The result is a series of rooms filled with representations of brains, as well as real brains in all their possible states and guises: measured, galvanized, dessicated, modelled, sliced, freeze-dried, diced, scanned, pickled. I’ll be sure to share the gore with you in a future post.
Ania Dabrowska, After I’m Gone series: Headrest, 2011
Exhibitions at the Wellcome Collections often incorporate a few artworks among the historical facts, stories, videos and objects. The latter are usually so compelling that i hardly pay any attention to the art pieces. That would have happened this time too were it not for Mind Over Matter, a collaboration for which artist Ania Dabrowska and social scientist Dr Bronwyn Parry have given a visibility to the medical research on dementia.

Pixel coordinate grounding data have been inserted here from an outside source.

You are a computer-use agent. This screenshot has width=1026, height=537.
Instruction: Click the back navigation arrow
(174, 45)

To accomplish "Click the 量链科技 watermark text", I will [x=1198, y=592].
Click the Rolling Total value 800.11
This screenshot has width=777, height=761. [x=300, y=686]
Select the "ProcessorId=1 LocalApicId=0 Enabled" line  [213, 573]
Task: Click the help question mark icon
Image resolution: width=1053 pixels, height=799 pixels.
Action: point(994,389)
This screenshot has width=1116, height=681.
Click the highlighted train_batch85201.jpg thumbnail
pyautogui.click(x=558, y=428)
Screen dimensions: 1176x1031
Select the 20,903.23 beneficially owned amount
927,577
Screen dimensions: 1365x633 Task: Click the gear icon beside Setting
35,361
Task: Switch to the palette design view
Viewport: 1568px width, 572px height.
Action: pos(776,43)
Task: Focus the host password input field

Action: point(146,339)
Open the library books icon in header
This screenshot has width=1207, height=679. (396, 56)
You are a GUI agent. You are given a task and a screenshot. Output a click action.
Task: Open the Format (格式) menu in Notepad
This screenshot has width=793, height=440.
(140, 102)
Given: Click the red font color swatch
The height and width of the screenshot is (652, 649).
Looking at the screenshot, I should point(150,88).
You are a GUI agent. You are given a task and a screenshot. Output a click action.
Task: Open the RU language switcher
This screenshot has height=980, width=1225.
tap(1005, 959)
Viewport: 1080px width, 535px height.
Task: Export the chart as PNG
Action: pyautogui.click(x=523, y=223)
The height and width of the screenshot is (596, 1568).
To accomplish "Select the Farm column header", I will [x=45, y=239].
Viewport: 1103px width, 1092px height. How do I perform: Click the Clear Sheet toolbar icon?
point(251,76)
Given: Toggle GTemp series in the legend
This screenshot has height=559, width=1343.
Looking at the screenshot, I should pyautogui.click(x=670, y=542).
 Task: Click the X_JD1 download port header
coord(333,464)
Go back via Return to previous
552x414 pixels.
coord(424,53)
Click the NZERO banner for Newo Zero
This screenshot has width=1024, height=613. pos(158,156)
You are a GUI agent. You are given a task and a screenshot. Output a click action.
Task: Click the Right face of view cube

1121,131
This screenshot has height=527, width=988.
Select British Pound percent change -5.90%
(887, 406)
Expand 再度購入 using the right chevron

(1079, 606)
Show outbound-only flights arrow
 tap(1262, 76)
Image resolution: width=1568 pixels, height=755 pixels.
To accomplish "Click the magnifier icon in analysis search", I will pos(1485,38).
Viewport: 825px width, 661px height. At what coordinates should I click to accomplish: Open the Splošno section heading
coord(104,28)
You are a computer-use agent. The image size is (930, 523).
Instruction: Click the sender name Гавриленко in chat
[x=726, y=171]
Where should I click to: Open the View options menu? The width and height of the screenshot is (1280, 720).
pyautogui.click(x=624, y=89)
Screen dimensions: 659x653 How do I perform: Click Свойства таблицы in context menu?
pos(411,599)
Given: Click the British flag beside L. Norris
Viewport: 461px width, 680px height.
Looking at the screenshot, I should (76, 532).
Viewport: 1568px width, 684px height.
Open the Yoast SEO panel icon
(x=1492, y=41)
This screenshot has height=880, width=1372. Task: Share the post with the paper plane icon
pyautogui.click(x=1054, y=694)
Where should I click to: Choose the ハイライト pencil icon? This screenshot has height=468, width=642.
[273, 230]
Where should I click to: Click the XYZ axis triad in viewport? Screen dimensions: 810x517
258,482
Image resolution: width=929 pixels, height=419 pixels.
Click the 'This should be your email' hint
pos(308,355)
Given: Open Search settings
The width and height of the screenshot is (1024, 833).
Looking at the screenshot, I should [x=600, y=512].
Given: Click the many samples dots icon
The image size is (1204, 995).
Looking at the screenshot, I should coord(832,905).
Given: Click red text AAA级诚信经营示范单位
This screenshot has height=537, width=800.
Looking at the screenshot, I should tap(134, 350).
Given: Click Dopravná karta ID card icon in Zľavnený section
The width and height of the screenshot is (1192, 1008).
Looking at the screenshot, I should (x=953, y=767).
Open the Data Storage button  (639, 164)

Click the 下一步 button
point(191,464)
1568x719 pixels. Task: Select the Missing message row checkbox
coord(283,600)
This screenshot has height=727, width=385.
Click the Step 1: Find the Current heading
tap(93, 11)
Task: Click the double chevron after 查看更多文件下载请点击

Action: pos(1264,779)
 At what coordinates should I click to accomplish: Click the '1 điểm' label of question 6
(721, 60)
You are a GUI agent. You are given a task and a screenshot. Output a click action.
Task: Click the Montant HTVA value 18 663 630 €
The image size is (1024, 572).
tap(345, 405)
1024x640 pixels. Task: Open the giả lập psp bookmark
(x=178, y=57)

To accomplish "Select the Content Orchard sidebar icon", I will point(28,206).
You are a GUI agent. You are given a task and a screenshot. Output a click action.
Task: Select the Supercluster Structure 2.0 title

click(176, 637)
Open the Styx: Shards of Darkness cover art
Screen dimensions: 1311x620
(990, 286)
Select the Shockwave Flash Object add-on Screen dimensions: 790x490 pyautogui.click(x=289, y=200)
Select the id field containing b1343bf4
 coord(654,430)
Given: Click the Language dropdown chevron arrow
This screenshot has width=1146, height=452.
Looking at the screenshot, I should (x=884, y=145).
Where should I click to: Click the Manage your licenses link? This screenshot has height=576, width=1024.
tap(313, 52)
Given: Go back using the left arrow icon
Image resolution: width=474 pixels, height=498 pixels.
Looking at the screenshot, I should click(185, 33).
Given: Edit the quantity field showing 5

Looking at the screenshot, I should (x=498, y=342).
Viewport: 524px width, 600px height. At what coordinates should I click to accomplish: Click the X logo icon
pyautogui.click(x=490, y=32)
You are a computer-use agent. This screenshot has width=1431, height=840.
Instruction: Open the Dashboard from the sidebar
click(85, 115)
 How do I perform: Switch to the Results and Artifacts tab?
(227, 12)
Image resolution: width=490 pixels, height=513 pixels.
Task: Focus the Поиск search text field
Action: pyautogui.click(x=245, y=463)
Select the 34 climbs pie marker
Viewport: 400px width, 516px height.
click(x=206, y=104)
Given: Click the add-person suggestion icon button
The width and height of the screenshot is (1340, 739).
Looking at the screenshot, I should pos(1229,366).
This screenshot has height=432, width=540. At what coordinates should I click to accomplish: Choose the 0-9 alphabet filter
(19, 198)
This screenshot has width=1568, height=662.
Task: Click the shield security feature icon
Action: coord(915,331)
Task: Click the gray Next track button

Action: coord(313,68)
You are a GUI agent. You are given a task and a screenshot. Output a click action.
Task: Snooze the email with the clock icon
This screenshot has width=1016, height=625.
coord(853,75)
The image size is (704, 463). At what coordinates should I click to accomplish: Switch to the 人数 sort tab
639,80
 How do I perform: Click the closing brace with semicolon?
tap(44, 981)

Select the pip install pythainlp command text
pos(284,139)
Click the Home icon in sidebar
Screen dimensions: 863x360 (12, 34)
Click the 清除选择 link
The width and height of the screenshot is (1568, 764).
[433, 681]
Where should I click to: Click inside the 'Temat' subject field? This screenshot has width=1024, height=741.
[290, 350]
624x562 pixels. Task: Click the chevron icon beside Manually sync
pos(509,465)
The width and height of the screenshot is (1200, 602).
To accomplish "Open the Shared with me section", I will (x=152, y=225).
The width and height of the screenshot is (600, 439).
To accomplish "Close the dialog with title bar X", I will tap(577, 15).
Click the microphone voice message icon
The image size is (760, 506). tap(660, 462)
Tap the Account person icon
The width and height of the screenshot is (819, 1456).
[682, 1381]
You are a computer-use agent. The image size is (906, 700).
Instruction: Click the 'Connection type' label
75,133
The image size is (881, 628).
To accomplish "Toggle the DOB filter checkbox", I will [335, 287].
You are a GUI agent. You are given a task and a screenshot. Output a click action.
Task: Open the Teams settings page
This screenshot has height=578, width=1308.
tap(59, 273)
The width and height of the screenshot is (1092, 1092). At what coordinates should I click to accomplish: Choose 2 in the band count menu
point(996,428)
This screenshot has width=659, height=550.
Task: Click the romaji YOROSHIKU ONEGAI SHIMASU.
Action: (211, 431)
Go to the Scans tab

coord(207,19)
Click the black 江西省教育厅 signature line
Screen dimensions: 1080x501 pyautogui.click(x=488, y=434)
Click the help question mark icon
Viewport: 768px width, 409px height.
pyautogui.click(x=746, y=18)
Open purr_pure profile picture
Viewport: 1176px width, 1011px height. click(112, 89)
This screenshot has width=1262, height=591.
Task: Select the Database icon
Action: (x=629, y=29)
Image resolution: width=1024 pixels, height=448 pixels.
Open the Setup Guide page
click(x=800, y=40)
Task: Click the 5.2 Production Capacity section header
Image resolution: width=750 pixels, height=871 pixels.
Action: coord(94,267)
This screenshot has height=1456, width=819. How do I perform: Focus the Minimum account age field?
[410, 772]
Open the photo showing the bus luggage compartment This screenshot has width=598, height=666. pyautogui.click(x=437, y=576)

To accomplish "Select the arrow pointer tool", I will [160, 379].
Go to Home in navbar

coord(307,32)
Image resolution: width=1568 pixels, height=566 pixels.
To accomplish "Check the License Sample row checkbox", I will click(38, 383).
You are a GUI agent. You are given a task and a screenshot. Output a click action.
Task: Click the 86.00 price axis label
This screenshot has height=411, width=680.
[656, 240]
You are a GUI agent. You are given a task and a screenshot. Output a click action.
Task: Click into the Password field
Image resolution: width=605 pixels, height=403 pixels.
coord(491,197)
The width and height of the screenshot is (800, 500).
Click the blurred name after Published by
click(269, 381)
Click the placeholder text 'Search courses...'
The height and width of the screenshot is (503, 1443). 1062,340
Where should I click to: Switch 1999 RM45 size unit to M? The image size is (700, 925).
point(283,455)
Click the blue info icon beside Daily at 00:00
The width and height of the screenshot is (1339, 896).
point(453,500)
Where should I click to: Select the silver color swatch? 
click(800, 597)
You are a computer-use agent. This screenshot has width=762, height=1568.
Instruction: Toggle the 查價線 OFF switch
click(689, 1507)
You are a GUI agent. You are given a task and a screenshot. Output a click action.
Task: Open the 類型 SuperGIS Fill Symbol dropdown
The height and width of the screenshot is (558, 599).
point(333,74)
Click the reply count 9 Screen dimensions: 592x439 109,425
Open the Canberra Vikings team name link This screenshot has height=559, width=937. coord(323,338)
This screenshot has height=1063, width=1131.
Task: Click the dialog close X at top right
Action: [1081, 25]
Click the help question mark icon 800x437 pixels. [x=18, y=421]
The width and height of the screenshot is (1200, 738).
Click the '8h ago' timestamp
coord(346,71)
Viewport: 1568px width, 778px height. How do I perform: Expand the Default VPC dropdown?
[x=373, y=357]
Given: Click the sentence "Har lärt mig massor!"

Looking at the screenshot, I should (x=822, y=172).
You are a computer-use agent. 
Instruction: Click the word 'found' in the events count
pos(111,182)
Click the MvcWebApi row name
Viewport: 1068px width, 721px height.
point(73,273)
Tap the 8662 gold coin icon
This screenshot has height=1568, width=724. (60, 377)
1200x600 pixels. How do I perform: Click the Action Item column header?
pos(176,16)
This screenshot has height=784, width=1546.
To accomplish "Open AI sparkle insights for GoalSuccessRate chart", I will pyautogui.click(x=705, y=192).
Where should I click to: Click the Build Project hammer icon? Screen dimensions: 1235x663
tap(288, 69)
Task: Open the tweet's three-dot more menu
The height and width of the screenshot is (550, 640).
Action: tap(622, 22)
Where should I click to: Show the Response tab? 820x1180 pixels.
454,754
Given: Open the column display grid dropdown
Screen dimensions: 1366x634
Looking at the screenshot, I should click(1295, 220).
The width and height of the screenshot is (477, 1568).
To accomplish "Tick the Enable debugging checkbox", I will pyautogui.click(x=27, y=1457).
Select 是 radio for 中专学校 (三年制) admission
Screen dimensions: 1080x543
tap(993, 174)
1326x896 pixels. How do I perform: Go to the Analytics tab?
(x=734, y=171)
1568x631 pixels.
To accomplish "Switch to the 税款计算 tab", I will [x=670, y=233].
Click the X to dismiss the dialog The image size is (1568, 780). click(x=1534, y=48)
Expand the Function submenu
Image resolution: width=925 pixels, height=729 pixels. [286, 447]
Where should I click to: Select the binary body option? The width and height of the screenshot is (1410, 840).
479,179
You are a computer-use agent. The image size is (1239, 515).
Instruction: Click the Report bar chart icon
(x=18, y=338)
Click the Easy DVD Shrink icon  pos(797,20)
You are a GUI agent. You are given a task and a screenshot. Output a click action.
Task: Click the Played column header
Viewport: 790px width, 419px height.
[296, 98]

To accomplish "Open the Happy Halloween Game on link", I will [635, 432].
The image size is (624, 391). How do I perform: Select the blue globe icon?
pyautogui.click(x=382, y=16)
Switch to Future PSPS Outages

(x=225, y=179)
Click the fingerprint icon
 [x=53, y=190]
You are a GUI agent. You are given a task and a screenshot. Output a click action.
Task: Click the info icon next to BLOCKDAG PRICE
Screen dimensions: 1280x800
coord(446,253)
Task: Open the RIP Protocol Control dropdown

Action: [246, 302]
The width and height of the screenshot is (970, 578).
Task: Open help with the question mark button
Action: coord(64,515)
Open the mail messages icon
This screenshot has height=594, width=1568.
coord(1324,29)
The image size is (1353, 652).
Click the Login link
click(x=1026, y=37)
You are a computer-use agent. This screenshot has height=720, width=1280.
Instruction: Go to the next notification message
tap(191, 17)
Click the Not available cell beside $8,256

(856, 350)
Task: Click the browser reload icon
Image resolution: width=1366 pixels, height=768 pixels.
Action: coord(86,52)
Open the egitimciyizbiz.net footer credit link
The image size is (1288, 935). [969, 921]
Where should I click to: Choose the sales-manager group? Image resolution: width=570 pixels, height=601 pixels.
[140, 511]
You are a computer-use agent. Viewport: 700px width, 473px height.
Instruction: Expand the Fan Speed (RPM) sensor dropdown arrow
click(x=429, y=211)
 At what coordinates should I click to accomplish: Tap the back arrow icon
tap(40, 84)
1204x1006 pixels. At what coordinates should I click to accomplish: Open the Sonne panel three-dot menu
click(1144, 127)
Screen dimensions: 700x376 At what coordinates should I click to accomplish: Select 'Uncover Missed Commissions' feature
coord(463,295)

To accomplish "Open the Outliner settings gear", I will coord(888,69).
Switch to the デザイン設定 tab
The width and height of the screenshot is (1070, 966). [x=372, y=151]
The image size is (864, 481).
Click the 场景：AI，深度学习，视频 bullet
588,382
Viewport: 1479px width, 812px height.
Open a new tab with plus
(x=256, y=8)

Finding a cure for neurodegenerative diseases such as Alzheimer’s and Parkinson’s entails undertaking research on human brain tissue drawn from people who were affected by dementia and people who were not. Mind Over Matter demystifies what happens behind the doors of brain bank laboratories, and in so doing actively seeks to rehabilitate, even celebrate, the practice of bodily donation in the public imagination.
The exhibition at Wellcome only features a segment of the whole project. Namely, a the portraits and stories of people who contribute to the research against dementia by choosing to donate their brain as well as a series of photos taken at the Brain Bank Laboratory, The Cambridge University Hospital. Hygienic and crude, the lab images unveil what happens to the brain after the donors’ death.
Ania Dabrowska, Brain Donors series: Mr Albert Webb
Ania Dabrowska, Brain Donors series: Eddie Holden
Ania Dabrowska, After I’m Gone series: Fresh Brain, 2011
Ania Dabrowska, After I’m Gone series: Ustensils, 2011
Brains: The Mind as Matter remains on show at Wellcome Collection in London until 17 June.